金沢大学がんセンターブログ

金沢大学がん高度先進治療センター医局における
日々の出来事を適宜更新していきます。

日本癌学会奨励賞を受賞して

2014-11-25 14:08:49 | 日記

やや旧聞になりますが、9月下旬に横浜で行われた日本癌学会において奨励賞を受賞しました。癌学会の奨励賞は、がん研究を行っている若手研究者の登竜門とされており、当科の矢野教授も受賞されております。このような賞は、各地を転々としている私のようなものには無縁のものと思っておりましたが、矢野先生と大学院時代の恩師である高橋隆先生(名古屋大学)にご推薦をいただき、このたび受賞することができました。ブログに書くのはやや気恥ずかしくもあり逃げ回っていましたが、南條先生より指名もあり、ここにご報告させていただきます。

 もともと、当時(今でも)それほど多くない腫瘍内科の研修を終え、10年前に研究を始めたときには大学院を卒業した後はがんの臨床一本に戻ろうと思っていました。
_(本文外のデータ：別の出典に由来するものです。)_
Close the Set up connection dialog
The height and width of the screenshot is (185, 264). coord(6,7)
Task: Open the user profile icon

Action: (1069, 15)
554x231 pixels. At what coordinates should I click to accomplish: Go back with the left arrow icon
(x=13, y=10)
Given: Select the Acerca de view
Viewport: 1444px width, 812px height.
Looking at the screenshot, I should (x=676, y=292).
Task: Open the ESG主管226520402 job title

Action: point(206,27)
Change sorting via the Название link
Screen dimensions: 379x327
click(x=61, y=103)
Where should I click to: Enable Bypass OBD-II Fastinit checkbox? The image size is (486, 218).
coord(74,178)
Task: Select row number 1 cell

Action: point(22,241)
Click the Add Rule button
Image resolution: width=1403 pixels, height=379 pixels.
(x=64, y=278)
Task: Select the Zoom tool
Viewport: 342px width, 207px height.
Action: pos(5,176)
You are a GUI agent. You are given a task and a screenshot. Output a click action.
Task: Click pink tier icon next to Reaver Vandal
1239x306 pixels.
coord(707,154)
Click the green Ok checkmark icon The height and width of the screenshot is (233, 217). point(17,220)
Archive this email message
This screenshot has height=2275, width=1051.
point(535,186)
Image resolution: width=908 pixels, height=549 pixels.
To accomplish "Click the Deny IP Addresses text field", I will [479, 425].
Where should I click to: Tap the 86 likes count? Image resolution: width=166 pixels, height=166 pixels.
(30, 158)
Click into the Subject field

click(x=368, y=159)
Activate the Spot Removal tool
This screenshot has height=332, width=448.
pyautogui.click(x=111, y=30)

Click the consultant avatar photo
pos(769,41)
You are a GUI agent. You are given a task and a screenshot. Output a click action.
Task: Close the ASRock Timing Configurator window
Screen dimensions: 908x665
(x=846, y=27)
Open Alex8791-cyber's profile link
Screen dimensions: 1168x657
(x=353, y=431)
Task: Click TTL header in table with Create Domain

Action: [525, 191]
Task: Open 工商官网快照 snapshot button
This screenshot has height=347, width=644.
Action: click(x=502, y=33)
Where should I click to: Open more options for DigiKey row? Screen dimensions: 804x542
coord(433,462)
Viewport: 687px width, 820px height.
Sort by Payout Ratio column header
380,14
残念ながら進行・再発のがん患者さんの多くはなくなられることが多く、自分の仕事は坊主のようなものと自嘲気味に言っていましたが、人間の最期に立ち会えるという点においては人生勉強になる点も多くやりがいも感じていました。実験を始めたきっかけは、指導していただいた上田龍三先生(現愛知医大)の強い勧めでしたが、「何か結果が出たら大手を振ってやめられるだろう」などと思っているうちに、時間のたつのは早いものではや10年も経ってしまいました。その間、「人類に役に立つ何かの結果」が出ることもなく、自分の才能のなさを自覚しながら現在も研究を続けています。

思えば10年前に名古屋→ボストン→金沢と各地を転戦することになろうとは思いもしませんでした。実験についても大学院生時代に高橋隆先生に言われ、何言ってんだかと思っていたことを、今になって大学院生に同じように話しているのに気付くと、「ああ、あの時そんなことを思って高橋先生は話をされていたんだなあ」と感じることも多いです。まだまだ満足する結果は出せていませんが、10年前予想もしなかった環境に今自分がいるように、数年後に思いもよらない結果が得られることを期待して今後も努力したいと思います。